Last week I put our big green shamrock on the front door in preparation for Saint Patrick’s Day. (Yes, I do decorate and send cards for Saint Patrick’s Day). And as I was hanging this three-leafed symbol of Ireland and the Trinity, it reminded me of one of my pet peeves. I really don’t like four leafed clovers. You see – they are bogus and claim a power contrary to Christian faith. Some people even think that the four leafed clover and its promise of good luck are synonymous with Saint Patrick’s Day – but this is not the case. There is a huge difference between the “luck” that one promises and the genuine faith the other represents.


Luck is arbitrary. It is a cosmic game of chance where some people are given a break while others aren’t. With luck, objects are thought to possess some magical power to grant (or take away) fortune or favor. Those who chase luck place their trust in an impersonal, Godless superstition. Interestingly enough, St. Patrick sought to save the Irish people from the darkness of magic and superstition…so he would have never been one to talk of “luck.”

As believers, we understand that we are to place our faith in God – not in some four leafed clover, a rabbit’s foot or any other idol. Our faith isn’t placed in a material object – but in a Person –God’s Son, the Lord Jesus Christ. We trust our lives to God and His Sovereignty – not to chance and superstition.

And the wonderful thing about faith is this – even when we lack faith, Christ comes alongside and teaches it to us. Remember the man in Mark 9 who sought out Jesus to help heal his son. The man first says, “But IF you can do anything, take pity on us and help us.” (vs. 22) The man wasn’t convinced totally that Christ had the power to heal. Jesus’ response is a rebuke – “IF you can?” (meaning – “What do you mean, ‘IF’ I can do something – don’t you know WHO you are talking to here?”) And then Jesus tells the man – “Everything is possible for one who believes.” He was telling the man that faith was the key to opening the heart of God to work in his life. But look at what the man says next – I find myself in the middle of this verse so many times in my life – “I do believe; Help me overcome my unbelief!”

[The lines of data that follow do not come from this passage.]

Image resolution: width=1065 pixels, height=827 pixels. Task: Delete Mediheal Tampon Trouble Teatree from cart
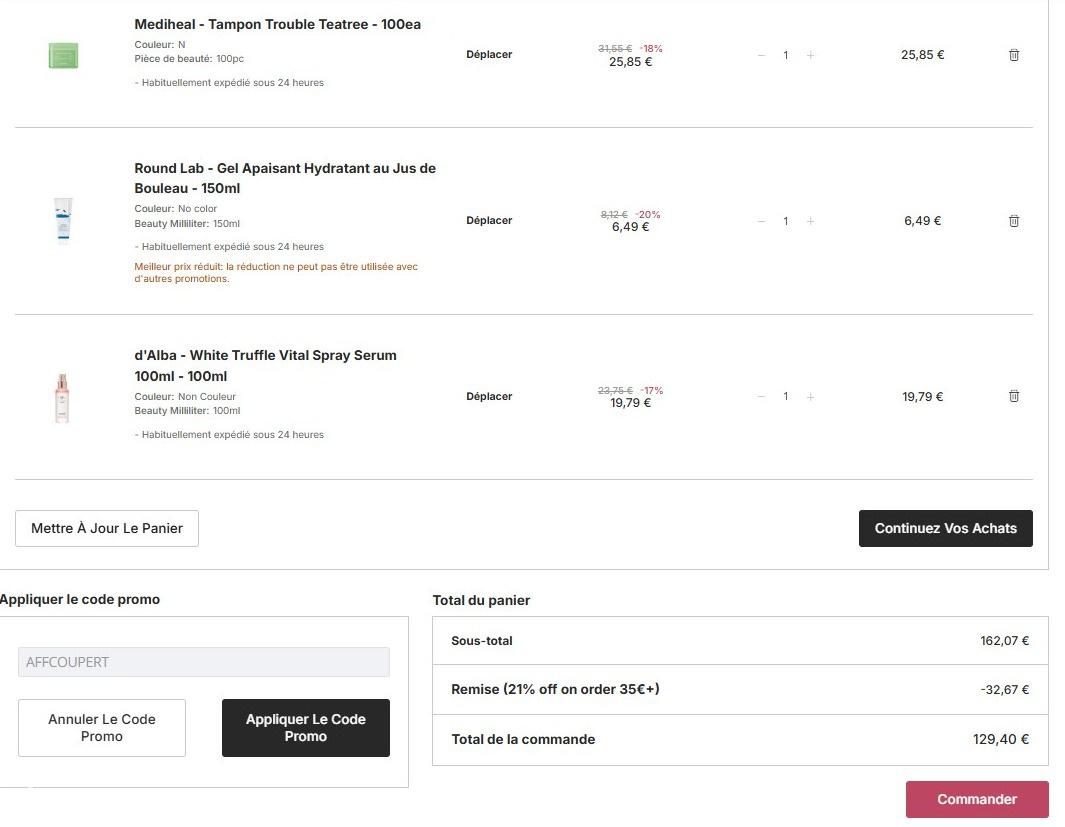(1013, 55)
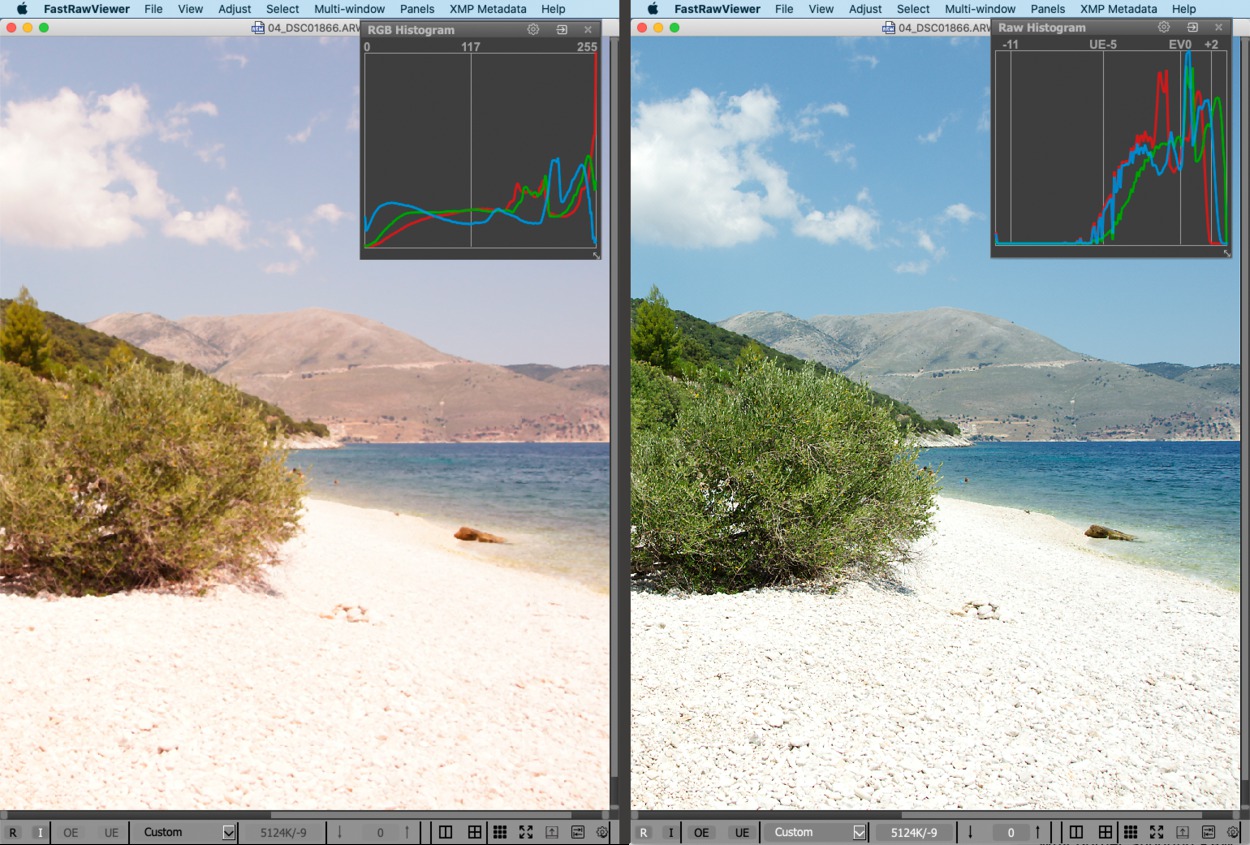Switch to R raw mode in left window
Viewport: 1250px width, 845px height.
tap(13, 832)
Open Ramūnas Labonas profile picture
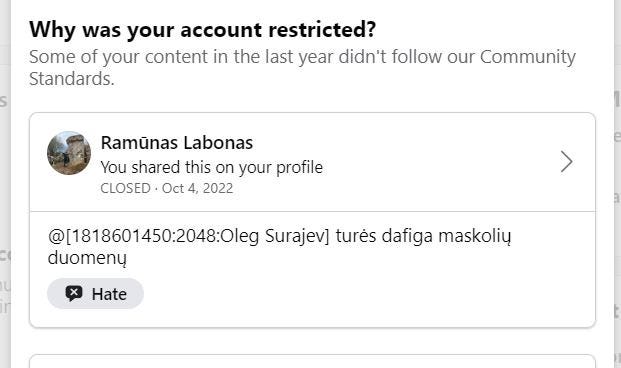621x368 pixels. point(69,153)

Over and over in Scripture we are promised that if we place our faith and trust in Christ, He will overcome our insurmountable circumstances. But beware – faith isn’t some power we possess – it isn’t some authority we wield to force God to bend to our wishes. Faith is our submitting to God’s will. It is bending our will to come in line with His. It is placing our heart’s desires before His Sovereignty and submitting to His authority.

Again, faith is a far cry from luck. Faith is knowing (not guessing or hoping) that God is Sovereign. Faith is trusting Him with our heart – even when our flesh doesn’t. And our faith is REAL – it isn’t some counterfeit hocus-pocus thing called “luck.”